Pixel coordinate grounding data
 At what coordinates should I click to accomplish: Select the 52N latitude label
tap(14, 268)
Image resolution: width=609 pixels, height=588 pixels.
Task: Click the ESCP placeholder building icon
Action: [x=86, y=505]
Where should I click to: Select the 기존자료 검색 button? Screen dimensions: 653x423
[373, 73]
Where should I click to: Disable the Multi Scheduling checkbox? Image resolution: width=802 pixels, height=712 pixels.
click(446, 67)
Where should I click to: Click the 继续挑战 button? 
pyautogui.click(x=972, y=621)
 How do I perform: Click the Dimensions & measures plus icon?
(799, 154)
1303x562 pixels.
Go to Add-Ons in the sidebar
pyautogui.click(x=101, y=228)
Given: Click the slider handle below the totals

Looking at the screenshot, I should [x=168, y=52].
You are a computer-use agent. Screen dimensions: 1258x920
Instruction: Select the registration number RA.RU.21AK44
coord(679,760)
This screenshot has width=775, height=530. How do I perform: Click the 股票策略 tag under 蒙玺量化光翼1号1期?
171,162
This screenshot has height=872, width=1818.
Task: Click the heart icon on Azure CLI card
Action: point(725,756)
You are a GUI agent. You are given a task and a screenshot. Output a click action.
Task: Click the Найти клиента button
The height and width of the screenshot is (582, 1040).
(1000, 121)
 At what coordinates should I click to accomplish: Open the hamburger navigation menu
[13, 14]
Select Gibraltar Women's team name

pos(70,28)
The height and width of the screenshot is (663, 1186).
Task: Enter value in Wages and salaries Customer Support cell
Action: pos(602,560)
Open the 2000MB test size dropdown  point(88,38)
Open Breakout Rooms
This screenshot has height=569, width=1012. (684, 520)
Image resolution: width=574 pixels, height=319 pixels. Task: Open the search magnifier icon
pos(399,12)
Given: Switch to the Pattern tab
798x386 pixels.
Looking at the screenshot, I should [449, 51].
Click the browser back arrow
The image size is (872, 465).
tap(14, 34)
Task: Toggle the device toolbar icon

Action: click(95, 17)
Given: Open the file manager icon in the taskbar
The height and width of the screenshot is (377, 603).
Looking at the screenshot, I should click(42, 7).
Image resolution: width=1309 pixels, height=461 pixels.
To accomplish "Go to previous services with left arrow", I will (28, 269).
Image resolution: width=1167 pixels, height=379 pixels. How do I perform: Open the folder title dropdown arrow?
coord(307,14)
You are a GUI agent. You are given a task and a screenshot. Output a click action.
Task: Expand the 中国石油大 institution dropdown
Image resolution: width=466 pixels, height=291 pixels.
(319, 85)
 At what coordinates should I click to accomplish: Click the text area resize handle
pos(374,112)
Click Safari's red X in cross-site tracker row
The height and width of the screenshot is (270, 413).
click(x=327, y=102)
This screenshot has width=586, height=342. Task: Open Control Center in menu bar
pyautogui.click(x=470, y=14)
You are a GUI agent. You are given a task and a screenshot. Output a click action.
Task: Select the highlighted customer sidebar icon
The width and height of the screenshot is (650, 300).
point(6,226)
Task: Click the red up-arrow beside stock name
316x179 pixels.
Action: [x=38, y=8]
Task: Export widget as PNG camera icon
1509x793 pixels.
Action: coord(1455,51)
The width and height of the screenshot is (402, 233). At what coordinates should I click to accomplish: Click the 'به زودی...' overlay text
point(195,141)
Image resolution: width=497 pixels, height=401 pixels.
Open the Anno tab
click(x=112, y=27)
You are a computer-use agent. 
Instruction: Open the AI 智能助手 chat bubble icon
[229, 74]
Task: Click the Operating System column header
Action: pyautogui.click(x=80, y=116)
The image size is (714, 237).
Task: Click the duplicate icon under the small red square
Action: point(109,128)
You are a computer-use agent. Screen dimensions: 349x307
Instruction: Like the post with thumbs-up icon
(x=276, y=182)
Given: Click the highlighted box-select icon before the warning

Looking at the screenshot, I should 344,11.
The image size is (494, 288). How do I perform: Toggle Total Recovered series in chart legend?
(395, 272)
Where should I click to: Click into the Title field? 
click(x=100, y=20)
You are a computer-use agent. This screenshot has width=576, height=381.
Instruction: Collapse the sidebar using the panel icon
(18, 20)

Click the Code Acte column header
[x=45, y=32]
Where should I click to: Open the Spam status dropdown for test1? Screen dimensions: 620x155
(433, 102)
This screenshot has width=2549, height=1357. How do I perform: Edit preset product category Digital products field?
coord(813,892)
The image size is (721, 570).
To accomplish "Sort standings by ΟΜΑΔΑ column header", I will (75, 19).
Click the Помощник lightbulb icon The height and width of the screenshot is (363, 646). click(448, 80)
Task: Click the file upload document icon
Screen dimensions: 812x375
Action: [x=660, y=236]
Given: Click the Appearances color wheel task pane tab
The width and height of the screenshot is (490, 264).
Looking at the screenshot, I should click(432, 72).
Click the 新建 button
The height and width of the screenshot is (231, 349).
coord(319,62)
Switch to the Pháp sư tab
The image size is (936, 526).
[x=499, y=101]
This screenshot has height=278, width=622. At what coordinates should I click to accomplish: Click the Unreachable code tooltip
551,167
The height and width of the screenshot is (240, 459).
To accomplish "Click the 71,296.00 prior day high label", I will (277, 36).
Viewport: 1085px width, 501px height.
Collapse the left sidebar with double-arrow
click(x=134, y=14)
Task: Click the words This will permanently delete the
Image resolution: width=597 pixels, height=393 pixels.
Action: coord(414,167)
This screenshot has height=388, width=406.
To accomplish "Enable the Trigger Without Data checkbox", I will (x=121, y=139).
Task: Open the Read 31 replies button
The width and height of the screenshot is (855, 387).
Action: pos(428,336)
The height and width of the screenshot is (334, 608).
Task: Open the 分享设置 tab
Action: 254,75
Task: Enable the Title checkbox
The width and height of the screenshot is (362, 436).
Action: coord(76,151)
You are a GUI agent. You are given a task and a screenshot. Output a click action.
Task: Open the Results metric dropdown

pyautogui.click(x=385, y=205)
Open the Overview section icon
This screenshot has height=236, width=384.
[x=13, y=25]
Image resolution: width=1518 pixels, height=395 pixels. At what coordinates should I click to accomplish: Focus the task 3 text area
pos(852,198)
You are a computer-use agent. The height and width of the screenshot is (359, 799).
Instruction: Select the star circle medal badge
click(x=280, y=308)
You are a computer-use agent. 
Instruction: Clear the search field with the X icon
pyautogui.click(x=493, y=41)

*EXERCISE DIRECTIONS:*
Every line above that holds the string "file" should be copied out.

*REPLY TO THE TASK:*
Given: Open the file manager icon in the taskbar
Task: Click the file upload document icon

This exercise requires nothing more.